Microsoft Stocks Price Prediction using LSTM

Ratul Ghosh
4 min readJun 24, 2021

What is the Stock Market?

The stock market refers to the collection of markets and exchanges where regular activities of buying, selling, and issuance of shares of publicly-held companies take place. Such financial activities are conducted through institutionalized formal exchanges or over-the-counter (OTC) marketplaces which operate under a defined set of regulations. There can be multiple stock trading venues in a country or a region which allow transactions in stocks and other forms of securities.

Understanding the Problem Statement

We’ll dive into the implementation part of this article soon, but first it’s important to establish what we’re aiming to solve. Broadly, stock market analysis is divided into two parts — Fundamental Analysis and Technical Analysis.
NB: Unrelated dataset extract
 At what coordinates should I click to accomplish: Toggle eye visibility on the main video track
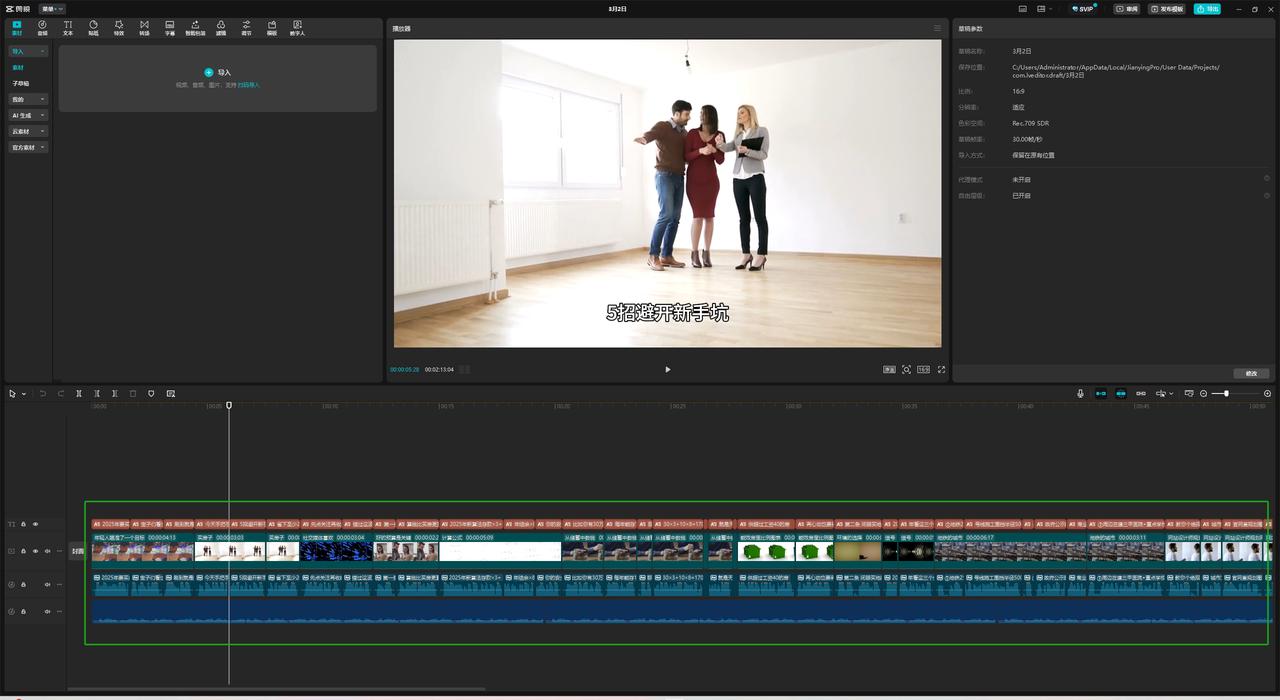pyautogui.click(x=35, y=551)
  1. Fundamental Analysis involves analyzing the company’s future profitability on the basis of its current business environment and financial performance.
  2. Technical Analysis, on the other hand, includes reading the charts and using statistical figures to identify the trends in the stock market.

As you might have guessed, our focus will be on the technical analysis part. We’ll be using the dataset of Microsoft stock prices from April 2015 to April 2021 to build a model capable of estimating the stock prices.

Importing the libraries

import numpy as np 
import pandas as pd
import matplotlib.pyplot as plt
%matplotlib inline
from matplotlib.pylab import rcParams
rcParams['figure.figsize'] = 20,10
from sklearn.preprocessing import MinMaxScaler
scaler = MinMaxScaler(feature_range=(0, 1))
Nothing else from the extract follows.